-- Challenge 1 --
According to the passage on evangelism, where did the author's recent article appear?
-- Challenge 2 --
Reproduce the stretch of the passage on evangelism from "Since that article" through "traditional model reprehensible.", substituting "church leaders" for "Christian leaders".

-- Provided text --
<<<<
In thinking about the dynamics of dialogue, I’ve become intrigued by evangelism and the tension it introduces between Christianity and the rest of the world. Many Christians view telling others about Christ as a core requirement of their faith. Many of other faiths see the practice as an offensive, old-school sales pitch, with one person pressuring another to convert. That would make evangelism antithetical to dialogue.

It would, that is, if we defined evangelism exclusively as a one-directional hard sell. But could it possibly be that simplistic? My attempt to think it through led to my recent article in Next-Wave.

Since that article appeared, I’ve heard from several Christian leaders who are also working to redefine evangelism. In the process, they may have something to say to those among us who find the traditional model reprehensible.
>>>>
-- Given entries --
<<<<
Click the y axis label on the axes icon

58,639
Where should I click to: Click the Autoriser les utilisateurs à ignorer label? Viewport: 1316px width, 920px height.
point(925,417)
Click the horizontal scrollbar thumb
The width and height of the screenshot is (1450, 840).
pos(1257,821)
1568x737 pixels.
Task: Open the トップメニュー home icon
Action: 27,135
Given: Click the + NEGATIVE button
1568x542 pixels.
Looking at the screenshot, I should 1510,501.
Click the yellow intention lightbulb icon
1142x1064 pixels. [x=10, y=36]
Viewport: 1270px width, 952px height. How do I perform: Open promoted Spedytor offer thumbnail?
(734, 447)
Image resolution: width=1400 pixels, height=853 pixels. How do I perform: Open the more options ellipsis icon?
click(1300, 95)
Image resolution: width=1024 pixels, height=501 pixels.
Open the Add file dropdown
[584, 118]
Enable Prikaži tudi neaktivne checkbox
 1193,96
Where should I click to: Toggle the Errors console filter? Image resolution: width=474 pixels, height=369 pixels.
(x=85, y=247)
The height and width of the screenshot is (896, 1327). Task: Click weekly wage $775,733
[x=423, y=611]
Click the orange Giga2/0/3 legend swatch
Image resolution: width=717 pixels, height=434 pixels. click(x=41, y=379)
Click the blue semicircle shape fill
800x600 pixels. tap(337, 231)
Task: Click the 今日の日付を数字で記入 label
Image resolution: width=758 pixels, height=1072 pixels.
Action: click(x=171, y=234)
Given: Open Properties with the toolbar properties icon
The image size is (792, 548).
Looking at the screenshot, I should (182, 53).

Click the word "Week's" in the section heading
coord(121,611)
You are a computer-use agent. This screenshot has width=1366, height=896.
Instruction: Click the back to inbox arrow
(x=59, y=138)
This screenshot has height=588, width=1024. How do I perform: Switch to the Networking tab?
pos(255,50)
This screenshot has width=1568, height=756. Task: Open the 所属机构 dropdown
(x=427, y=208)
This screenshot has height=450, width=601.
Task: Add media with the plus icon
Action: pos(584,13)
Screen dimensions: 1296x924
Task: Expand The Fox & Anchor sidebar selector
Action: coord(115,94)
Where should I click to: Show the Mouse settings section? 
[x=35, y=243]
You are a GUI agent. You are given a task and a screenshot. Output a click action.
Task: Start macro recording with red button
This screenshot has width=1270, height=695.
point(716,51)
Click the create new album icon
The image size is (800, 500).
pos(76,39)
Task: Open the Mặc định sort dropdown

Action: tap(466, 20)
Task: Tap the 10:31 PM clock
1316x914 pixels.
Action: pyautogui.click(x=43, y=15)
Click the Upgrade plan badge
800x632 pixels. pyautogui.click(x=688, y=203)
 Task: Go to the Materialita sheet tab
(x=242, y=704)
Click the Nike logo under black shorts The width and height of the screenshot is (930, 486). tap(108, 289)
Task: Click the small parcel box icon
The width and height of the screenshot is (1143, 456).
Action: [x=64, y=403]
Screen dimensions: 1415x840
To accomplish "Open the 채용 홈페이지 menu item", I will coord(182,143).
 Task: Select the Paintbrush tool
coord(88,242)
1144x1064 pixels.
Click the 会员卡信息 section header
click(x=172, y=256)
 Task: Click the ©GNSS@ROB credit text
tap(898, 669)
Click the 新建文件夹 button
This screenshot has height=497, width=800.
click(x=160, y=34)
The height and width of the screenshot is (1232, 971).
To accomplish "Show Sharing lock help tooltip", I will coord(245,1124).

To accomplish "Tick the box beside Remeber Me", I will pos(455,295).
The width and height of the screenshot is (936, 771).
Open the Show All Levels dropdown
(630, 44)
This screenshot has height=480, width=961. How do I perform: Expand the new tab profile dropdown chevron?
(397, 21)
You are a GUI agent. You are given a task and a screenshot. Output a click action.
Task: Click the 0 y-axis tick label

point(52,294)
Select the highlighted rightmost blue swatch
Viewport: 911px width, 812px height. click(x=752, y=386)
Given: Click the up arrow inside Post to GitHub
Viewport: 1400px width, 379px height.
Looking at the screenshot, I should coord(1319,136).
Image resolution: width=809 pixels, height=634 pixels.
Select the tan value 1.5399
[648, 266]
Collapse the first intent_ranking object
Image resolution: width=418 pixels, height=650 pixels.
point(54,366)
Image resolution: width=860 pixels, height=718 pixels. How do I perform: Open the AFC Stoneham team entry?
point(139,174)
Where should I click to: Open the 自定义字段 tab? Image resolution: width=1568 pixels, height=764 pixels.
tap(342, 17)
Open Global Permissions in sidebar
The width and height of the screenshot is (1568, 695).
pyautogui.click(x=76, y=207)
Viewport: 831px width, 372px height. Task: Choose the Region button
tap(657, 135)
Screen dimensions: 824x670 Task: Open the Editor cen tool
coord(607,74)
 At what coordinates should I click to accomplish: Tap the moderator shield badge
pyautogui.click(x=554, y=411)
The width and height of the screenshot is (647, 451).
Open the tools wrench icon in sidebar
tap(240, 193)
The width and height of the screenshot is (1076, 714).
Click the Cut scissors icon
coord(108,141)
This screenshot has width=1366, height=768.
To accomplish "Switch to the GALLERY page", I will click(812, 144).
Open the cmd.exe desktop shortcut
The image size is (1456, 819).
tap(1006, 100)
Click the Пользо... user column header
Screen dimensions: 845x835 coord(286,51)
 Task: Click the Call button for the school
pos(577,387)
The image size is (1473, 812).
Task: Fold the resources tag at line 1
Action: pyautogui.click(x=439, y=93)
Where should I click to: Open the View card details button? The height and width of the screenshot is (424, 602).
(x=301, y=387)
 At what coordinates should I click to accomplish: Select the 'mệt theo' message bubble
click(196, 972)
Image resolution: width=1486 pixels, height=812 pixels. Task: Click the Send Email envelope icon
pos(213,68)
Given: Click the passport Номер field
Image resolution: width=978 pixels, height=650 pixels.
>>>>
-- Task response 1 --
In Next-Wave.

-- Task response 2 --
Since that article appeared, I’ve heard from several church leaders who are also working to redefine evangelism. In the process, they may have something to say to those among us who find the traditional model reprehensible.